US snares drug smugglers by tracing 'laundered' billions
The piles of cash - dog-eared $5, $10, $20, $50, and $100 bills - are so huge that even hardened law-enforcement officers raise their eyebrows at:
* $667,000 stuffed inside the canister of an industrial vacuum cleaner in a car headed out of the United States.
* $273,000 inside a gray Chevrolet in southern Florida.
* $899,000 in just one Florida house.
* $334,000 in a Corvette sports car.
* $346,000 in the luggage of one court defendant leaving Miami for Panama.

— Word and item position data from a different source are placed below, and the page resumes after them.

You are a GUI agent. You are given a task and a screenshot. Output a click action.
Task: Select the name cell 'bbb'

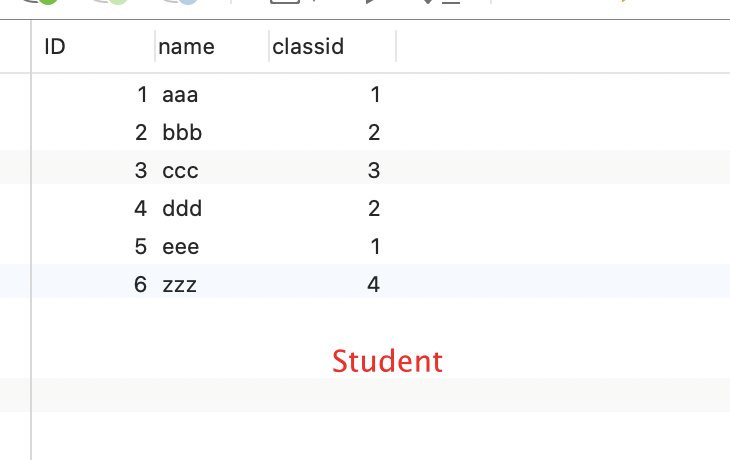coord(182,132)
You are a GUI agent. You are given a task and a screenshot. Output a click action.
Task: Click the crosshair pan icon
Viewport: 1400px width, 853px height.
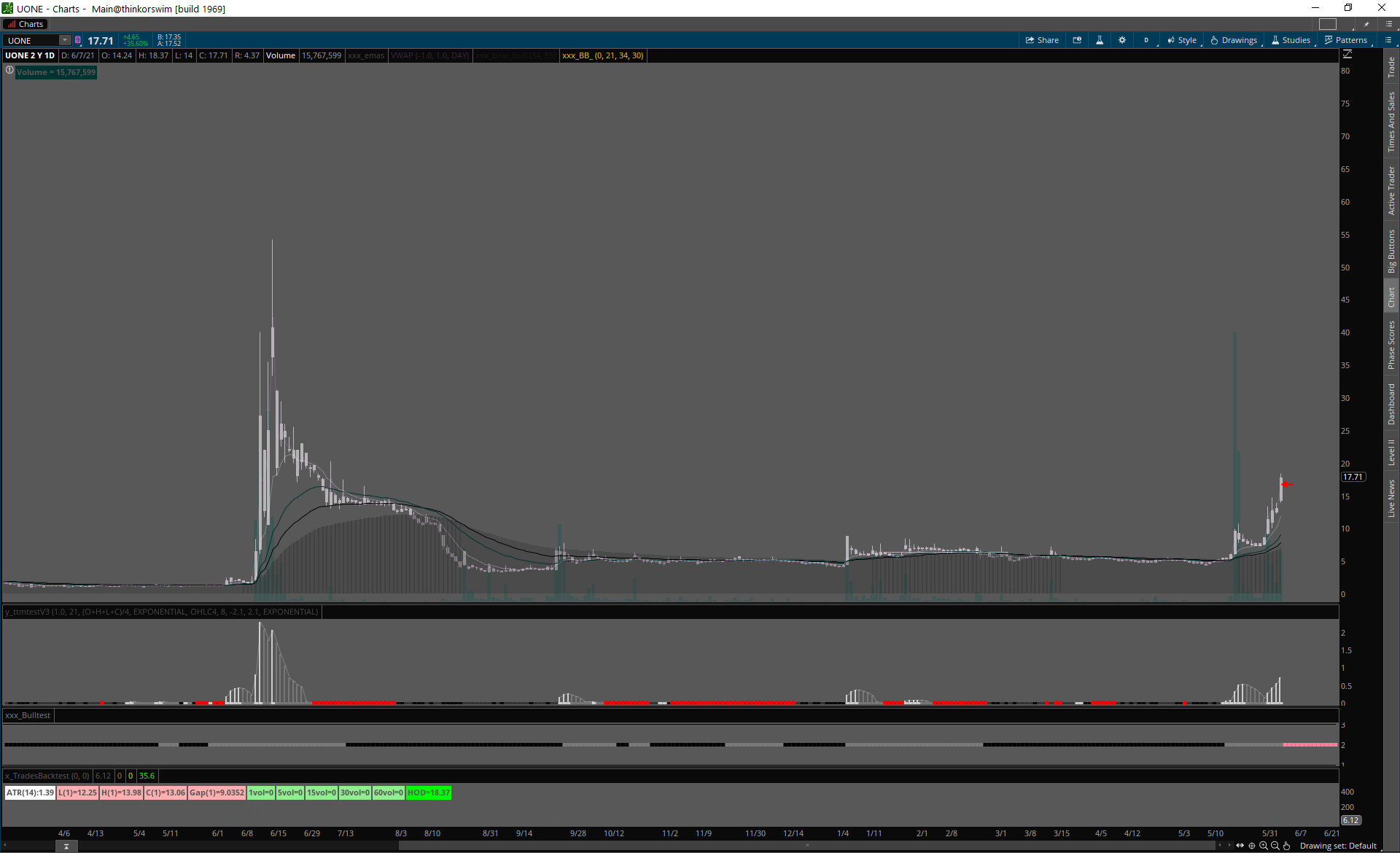1252,846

These are ''narco bucks,'' or ''coca dollars.'' They come from US street sales of illicit drugs. They line traffickers's pockets; bribe pilots, crews, police, and bank officers; and buy the latest, fastest boats and planes.
And they might just be the traffickers's Achilles' heel as well - though efforts to trace smugglers through their profits are difficult and slow.
''If we can trace the money back to the principals, we stand a chance,'' says Stanley Marcus, United States attorney for the southern district of Florida, in an interview in Miami.
The main weapons the US wields are federal laws that require banks to report every deposit and withdrawal of $10,000 or more, and every departing traveler to declare $5,000 and above.
''We're not talking about millions of dollars here,'' Mr. Marcus says.
''No, we're talking about billions, run by foreign cartels - Peruvians, Bolivians, Colombians.
''We're talking about amounts so big that they are comparable to petrodollars.''
His office has aimed at both ends of the drug trafficking pipeline, watching officials and smugglers in countries where drugs originate (Colombia, Peru, Bolivia), transit countries (Cuba, Jamaica, the Bahamas), distribution points (Miami, New York), and buyers (all major US cities).
A vulnerable point for traffickers is when they try to ''launder'' their cash - either through banks into legitimate businesses, or by electronic transfer into banks and tax havens in Switzerland, Panama, the Bahamas, and elsewhere.
In one case, a private Lear jet was said to have taken off from southern Florida bound for Panama City every Friday for eight months. Each time the pilot was alleged to have taken with him cardboard boxes filled with $5 million in cash.
Before he was caught last May 4, the man is said to have flown about $151 million to Panama banks.
The man was indicted in late 1983 on 62 counts.
On Oct. 5, 1981, Humberto Orozco deposited $3,405,230 in cash at the Deak-Perera currency exchange in Manhattan, all in cardboard boxes.
Two days later he deposited another $999,980 in cash. The next day: $537,480. Five days later: $879,000. Three days later: $1,476,420.
The money was being laundered from illegal drug sales. Orozco and his brother were convicted in May 1983.
Eight undercover FBI agents laundered more than $170 million in cash in less than a year and a half, according to FBI Director William H. Webster. Thirty-six people connected with Colombian drug cartels were indicted.
A joint project of the IRS, US Customs, and the Justice Department in 1980 indicted 148 people in its first three years, and seized $33.5 million in US currency.
Seventy-seven people were indicted under a Drug Enforcement Administration operation called ''Swordfish,'' and 17 bank accounts seized.
But low bails and the fact that many traffickers live abroad both block much of the law enforcement effort.
Thirty-seven of the 77 were still fugitives at the end of 1983. Some fled abroad. Others, including Cubans, Bolivians, and Bahamians, live abroad.
Extradition requests to the Colombian government, for instance, yielded nothing by November 1983. Some US officials see a glimmer of positive response in talks with Bogota since then - but not much.
Mexico refused to yield a Colombian called Jaime Guillot-Lara, accused of conspiring with several members of the Central Committee of the Cuban Communist Party to smuggle cocaine and marijuana to the southeastern US.
A former Bolivian minister of the interior, Col. Luis Arce Gomez, remains free although he was indicted with 17 others on charges of conspiring to import hundreds of pounds of cocaine into the US and distribute it from Miami.
Some officials of Florida banks have been convicted. They accepted large deposits in cash without reporting them.
One more problem for traffickers: how physically to handle the money.
One of the many facts about money Mr. Marcus has amassed since his appointment to the southern Florida antidrug task force in early 1982 is that $2 million in $20 bills weighs 235 pounds.
One law enables assets such as autos and bank balances to be seized pending trial. If a trafficker is acquitted, he can petition for his assets back.
The US has some of the most effective seizure laws in the world. The United Kingdom is considering tougher measures. Italy has some of the strongest: assets even suspected of being connected to drug dealing can be frozen immediately.
Assets seized in southern Florida alone in fiscal 1983 totaled more than $20 million. In the Everglades, drug enforcement agents seized 39 vessels, 31 vehicles, and 3 airplanes.